Dr Bows said: “… While such endpoint targets dominate the policy agenda, they do not, in isolation, have a scientific basis and are likely to lead to dangerously misguided policies. To be scientifically credible, policy must be informed by an understanding of cumulative emissions and associated emission pathways.
“Every year that the emissions grow more than anticipated, as they have since 2000, the 2050 target will need to be adjusted.

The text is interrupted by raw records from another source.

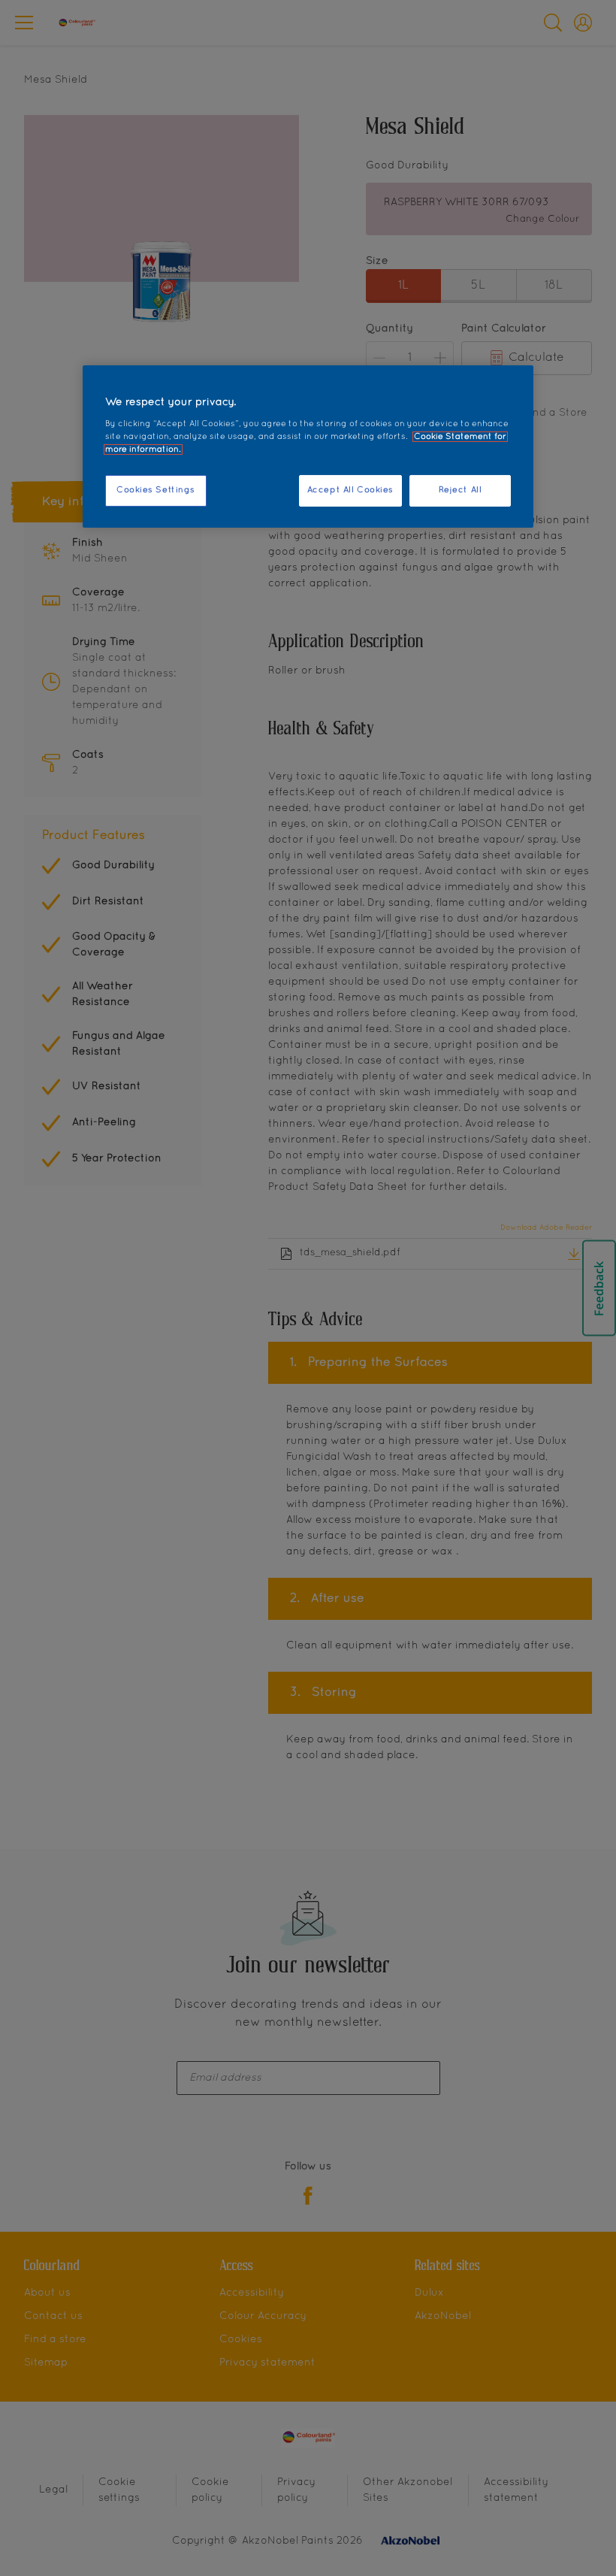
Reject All (460, 490)
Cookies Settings (155, 490)
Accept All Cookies (350, 490)
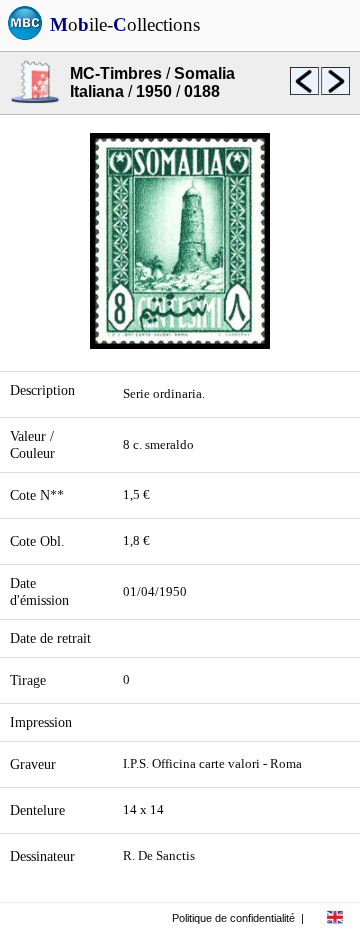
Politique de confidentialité (233, 918)
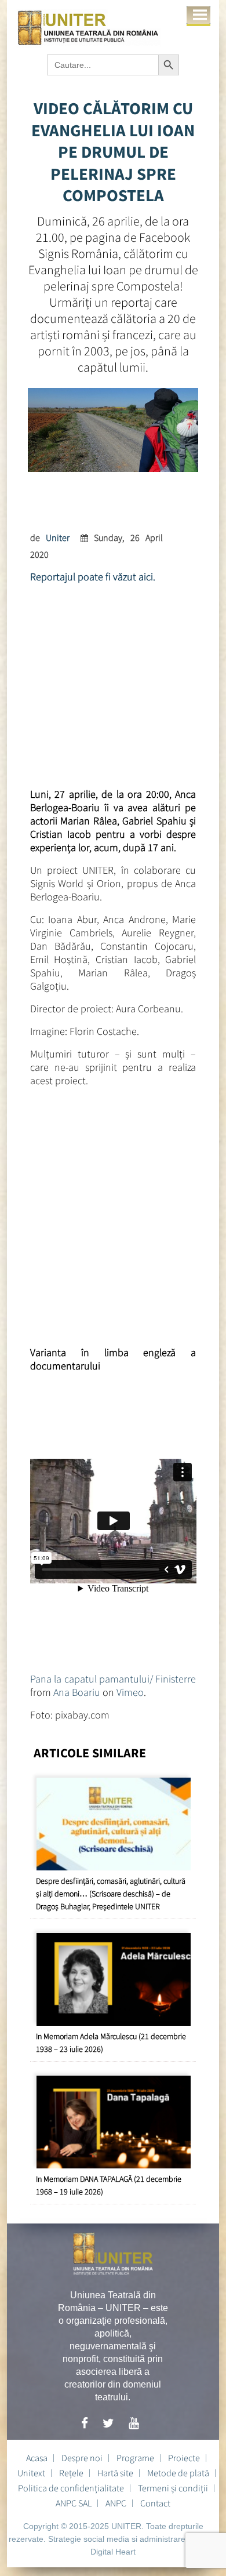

The less we take action now, the more we need to do in the future - and the focus on 2050 means we take our eye off the ball.”
In conclusion Dr Bows and Dr Anderson write: “It is increasingly unlikely that an early and explicit global climate change agreement or collective ad hoc national mitigation policies will deliver the urgent and dramatic reversal in emission trends necessary for stabilization at 450 ppmv (parts per million by volume) CO2e.
….“In the absence of an almost immediate step change in mitigation - away from the current trend of 3 per cent annual emission growth - adaptation would be much better guided by stabilisation at 650 ppmv CO2e - approximately 4°C….
….The special edition of the journal is edited by Professor Brian Launder, Professor of Mechanical Engineering at The University of Manchester.
In the introduction to the journal, he and co-author Prof Michael Thompson write that the consequences of global warming are “already causing misery and premature death for millions and hold the prospect of unquantifiable change and potential disaster on a global scale for the decades to come”.
…“Alarmed by what are seen as inadequate responses by politicians, for a number of years some scientists and engineers have been proposing major ‘last-minute’ schemes that, if properly developed and assessed in advance, could be available for rapid deployment, should the present general concern about climate change be upgraded to a recognition of imminent, catastrophic and, possibly, irreversible increases in global temperatures with all their associated consequences. While such geoscale interventions may be risky, the time may well come when they are accepted as less risky than doing nothing.”